Given:
f(x)=2x^2-x+1
g(x)=2 sin x
h(x)=3^x
Determine:
a) f(g(x))
b) (h^-1 o f)(x)
c) g(f(h(x))))
Please show steps, thank you very much.
To determine the compositions of functions f(g(x)), (h^-1 o f)(x), and g(f(h(x))), we need to substitute the expressions g(x), h(x), and f(x) into the corresponding functions.

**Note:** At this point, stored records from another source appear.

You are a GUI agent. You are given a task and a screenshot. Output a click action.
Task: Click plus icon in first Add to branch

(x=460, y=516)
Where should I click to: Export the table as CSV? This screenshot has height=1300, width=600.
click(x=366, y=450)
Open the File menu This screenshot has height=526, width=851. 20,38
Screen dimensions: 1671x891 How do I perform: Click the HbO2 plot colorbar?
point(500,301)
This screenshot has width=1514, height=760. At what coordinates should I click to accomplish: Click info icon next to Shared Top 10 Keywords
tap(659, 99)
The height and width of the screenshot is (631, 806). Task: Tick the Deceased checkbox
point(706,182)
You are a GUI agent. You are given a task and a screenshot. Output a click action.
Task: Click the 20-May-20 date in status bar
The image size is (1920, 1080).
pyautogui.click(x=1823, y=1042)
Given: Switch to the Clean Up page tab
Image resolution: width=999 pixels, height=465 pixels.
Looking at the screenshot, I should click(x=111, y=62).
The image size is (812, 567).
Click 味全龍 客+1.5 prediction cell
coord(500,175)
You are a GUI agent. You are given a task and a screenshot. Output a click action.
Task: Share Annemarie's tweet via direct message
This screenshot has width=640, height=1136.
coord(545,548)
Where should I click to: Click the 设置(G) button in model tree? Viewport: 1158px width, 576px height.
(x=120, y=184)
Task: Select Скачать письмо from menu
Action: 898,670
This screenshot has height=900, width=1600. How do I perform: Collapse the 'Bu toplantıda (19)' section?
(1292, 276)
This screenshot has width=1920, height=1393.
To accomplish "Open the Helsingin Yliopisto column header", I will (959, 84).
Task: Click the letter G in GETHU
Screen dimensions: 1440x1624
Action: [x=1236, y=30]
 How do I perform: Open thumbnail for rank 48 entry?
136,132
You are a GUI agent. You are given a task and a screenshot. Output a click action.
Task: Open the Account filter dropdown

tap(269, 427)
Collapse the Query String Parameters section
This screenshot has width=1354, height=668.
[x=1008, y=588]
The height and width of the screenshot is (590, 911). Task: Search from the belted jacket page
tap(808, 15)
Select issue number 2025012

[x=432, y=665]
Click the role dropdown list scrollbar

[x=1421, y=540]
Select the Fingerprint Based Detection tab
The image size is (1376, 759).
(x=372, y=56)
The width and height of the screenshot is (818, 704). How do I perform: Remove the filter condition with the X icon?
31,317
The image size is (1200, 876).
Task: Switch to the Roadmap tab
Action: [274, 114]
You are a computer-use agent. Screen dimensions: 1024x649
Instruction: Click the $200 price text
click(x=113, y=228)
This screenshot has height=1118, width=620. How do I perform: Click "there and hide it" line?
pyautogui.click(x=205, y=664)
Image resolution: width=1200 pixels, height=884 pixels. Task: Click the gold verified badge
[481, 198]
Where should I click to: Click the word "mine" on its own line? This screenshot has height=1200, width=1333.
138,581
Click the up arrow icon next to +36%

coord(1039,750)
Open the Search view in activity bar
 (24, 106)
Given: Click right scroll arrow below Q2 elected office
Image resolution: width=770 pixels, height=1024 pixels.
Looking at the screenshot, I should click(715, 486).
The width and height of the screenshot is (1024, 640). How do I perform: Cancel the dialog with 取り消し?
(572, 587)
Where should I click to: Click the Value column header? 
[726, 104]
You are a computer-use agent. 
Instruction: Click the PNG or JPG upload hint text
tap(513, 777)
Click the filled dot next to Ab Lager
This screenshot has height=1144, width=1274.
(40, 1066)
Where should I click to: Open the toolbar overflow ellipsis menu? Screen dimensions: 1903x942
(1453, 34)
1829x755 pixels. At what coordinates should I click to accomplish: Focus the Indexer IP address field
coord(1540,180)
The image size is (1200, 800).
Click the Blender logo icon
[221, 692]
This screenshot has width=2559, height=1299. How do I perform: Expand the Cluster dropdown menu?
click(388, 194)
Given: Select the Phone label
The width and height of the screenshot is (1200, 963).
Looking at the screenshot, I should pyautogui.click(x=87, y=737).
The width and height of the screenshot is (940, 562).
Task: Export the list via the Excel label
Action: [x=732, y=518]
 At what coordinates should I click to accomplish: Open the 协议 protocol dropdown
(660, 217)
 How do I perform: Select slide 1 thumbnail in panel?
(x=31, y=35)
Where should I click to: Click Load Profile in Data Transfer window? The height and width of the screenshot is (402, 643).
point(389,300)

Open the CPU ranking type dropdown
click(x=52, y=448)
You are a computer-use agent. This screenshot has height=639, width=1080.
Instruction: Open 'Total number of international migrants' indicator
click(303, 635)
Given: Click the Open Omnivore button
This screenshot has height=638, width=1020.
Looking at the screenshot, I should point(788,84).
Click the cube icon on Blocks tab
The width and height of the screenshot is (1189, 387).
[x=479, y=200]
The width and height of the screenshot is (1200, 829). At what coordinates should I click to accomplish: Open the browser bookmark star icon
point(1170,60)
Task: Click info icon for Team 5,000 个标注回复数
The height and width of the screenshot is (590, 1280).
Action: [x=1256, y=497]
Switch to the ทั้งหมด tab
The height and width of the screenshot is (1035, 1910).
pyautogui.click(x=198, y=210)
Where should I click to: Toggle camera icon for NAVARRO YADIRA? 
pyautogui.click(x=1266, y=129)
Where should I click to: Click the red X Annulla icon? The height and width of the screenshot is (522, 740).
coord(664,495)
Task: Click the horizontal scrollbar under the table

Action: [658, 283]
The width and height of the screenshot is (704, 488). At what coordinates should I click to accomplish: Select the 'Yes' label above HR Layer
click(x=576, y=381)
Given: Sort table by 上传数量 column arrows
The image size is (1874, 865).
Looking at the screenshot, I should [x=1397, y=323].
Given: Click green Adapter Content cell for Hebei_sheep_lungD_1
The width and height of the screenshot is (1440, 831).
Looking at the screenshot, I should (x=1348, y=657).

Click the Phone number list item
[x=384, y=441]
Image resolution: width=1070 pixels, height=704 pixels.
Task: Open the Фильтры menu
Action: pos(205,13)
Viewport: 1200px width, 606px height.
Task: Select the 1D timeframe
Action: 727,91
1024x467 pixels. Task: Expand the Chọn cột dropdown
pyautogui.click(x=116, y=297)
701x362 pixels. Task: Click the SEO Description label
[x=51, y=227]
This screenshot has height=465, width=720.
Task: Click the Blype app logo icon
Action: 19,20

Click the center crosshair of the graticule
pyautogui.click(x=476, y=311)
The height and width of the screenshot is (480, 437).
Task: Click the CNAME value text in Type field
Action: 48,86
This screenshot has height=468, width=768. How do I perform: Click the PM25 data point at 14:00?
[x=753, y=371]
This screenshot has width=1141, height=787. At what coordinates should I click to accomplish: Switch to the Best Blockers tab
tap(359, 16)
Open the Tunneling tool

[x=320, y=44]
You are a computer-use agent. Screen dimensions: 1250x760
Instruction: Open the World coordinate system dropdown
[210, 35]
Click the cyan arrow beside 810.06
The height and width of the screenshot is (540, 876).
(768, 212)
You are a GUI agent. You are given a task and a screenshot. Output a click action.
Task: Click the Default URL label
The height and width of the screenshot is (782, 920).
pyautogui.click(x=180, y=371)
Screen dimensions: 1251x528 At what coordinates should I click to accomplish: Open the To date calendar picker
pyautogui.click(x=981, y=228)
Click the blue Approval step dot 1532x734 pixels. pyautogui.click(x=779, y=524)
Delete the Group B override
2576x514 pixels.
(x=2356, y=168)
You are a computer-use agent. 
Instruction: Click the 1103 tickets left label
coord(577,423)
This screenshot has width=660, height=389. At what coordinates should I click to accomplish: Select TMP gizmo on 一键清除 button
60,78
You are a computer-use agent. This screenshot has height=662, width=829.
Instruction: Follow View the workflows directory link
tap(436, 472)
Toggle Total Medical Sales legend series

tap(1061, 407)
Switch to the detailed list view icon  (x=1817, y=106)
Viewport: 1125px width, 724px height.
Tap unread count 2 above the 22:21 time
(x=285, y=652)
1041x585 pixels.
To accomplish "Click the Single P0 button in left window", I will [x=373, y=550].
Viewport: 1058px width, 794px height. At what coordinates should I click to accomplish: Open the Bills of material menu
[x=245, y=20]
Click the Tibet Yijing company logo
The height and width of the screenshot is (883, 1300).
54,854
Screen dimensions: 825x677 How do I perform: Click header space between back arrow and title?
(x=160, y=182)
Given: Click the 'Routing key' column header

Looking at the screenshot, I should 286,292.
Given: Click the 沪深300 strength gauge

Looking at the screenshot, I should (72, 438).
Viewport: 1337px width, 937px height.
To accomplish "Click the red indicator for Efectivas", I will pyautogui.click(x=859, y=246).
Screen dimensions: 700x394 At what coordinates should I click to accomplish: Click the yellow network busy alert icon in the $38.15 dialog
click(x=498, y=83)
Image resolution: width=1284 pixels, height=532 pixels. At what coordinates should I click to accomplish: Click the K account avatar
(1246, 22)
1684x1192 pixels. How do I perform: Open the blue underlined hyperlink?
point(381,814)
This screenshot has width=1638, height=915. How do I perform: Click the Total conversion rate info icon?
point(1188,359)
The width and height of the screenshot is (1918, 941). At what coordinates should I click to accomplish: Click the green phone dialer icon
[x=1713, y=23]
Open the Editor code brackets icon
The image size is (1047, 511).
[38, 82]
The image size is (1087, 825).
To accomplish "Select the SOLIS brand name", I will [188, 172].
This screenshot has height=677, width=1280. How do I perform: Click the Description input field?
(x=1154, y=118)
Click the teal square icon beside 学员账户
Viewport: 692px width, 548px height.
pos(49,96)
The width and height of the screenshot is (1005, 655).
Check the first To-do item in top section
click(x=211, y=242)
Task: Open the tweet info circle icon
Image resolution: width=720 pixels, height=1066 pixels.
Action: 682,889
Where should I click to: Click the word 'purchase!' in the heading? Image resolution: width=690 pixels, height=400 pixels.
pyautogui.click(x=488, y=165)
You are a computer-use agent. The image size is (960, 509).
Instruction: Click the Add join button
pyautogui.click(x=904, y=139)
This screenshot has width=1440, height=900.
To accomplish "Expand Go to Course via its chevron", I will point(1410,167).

a) f(g(x)): We substitute g(x) = 2 sin x into f(x).
f(g(x)) = f(2 sin x)
= 2(2 sin x)^2 - (2 sin x) + 1
Simplifying further:
= 2(4 sin^2 x) - 2 sin x + 1
= 8 sin^2 x - 2 sin x + 1
Therefore, f(g(x)) = 8 sin^2 x - 2 sin x + 1.
b) (h^-1 o f)(x): To solve this, we need to find the inverse of h(x) first.
Finding the inverse of h(x):
We can rewrite h(x) as y = 3^x.
Swap the x and y variables: x = 3^y.
Solve for y: Take the logarithm of both sides.
log(x) = log(3^y)
log(x) = y log(3)
y = log(x) / log(3)
Therefore, h^-1 (x) = log(x) / log(3).
Now, we substitute f(x) = 2x^2 - x + 1 into h^-1 (x).
(h^-1 o f)(x) = h^-1 (f(x))
= log(f(x)) / log(3)
= log(2x^2 - x + 1) / log(3)
Therefore, (h^-1 o f)(x) = log(2x^2 - x + 1) / log(3).
c) g(f(h(x))): We substitute h(x) = 3^x into f(x), and then substitute the result into g(x).
g(f(h(x))) = g(f(3^x))
= g(2(3^x)^2 - (3^x) + 1)
Simplifying further:
= g(2(9^x) - 3^x + 1)
= g(18^x - 3^x + 1)
Therefore, g(f(h(x))) = g(18^x - 3^x + 1).
These are the steps to determine the compositions of the given functions.